The copy you return must begin at the line containing "Where should I" and end at the final line of the listing below, with every picture left out.

(Beginning of EXCERPTED DATA)

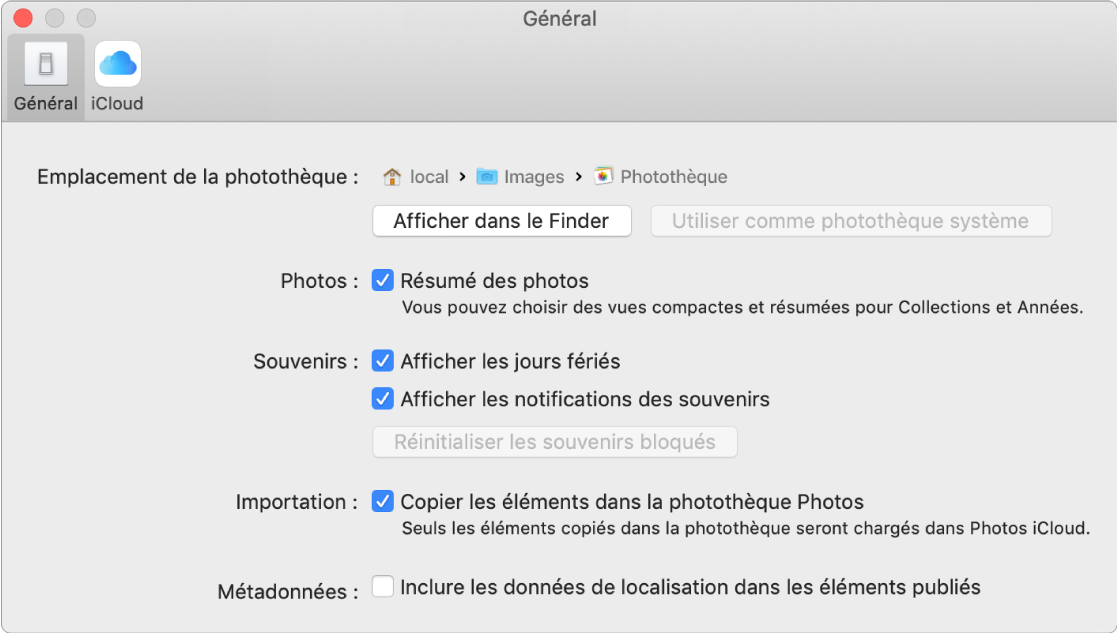
Task: Click the local path segment
Action: (429, 177)
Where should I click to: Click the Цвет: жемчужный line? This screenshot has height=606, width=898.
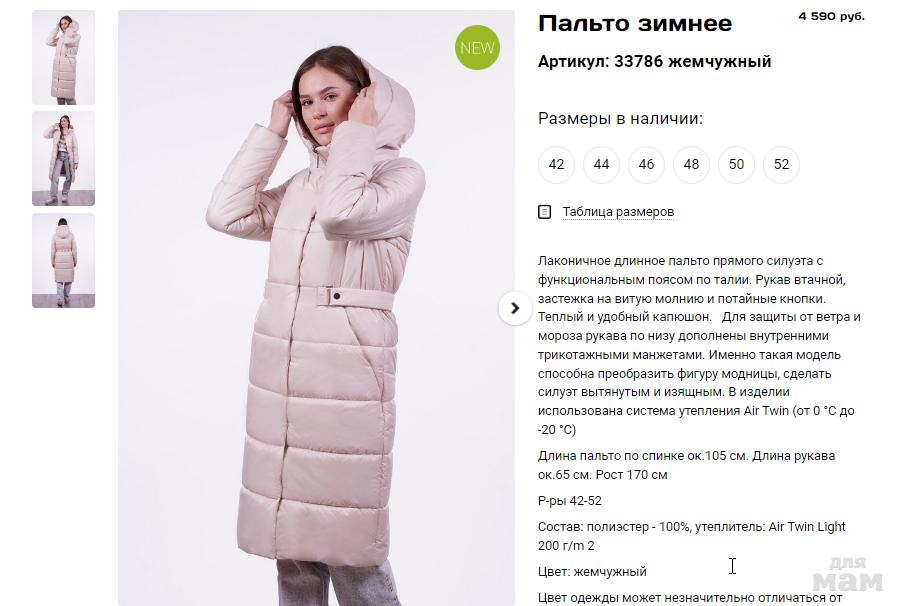coord(592,572)
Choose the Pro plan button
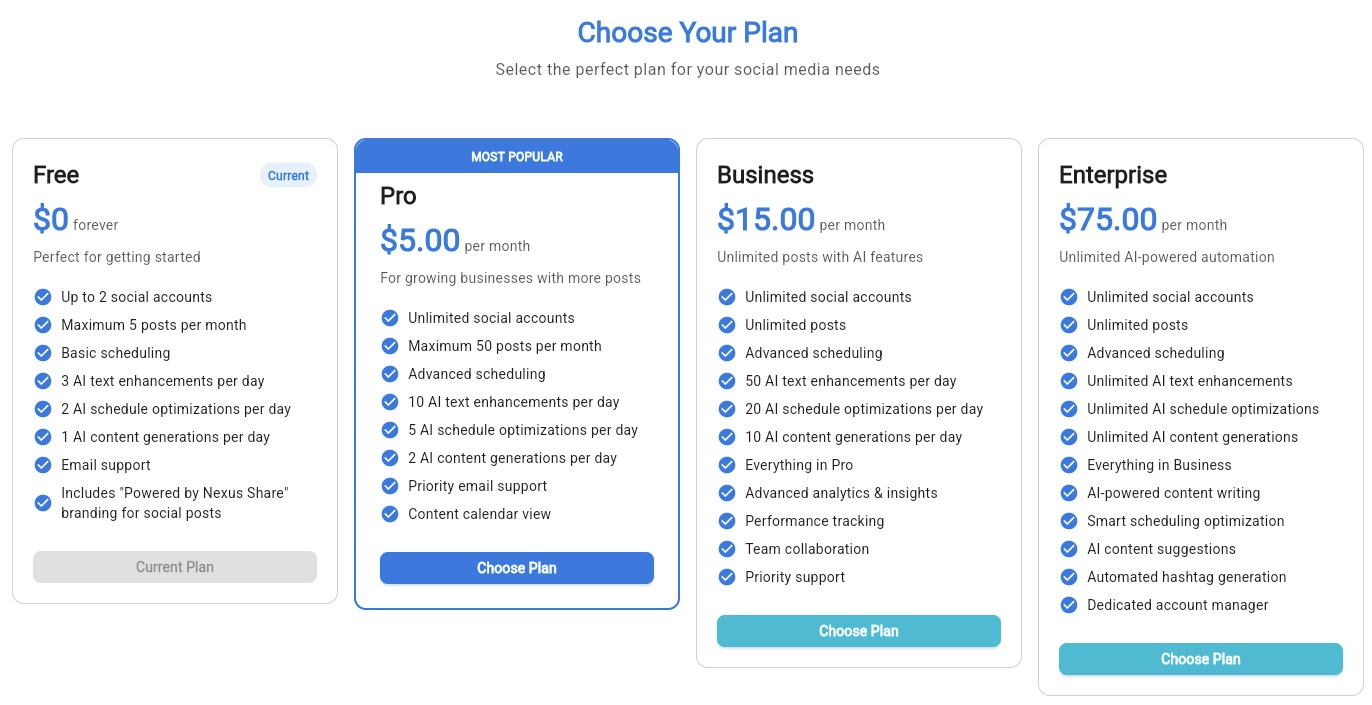 point(516,568)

(End of EXCERPTED DATA)

OUTPUT BELOW →
Where should I click to: Click the Цвет: жемчужный line? This screenshot has height=606, width=898.
coord(592,572)
Choose the Pro plan button
 point(516,568)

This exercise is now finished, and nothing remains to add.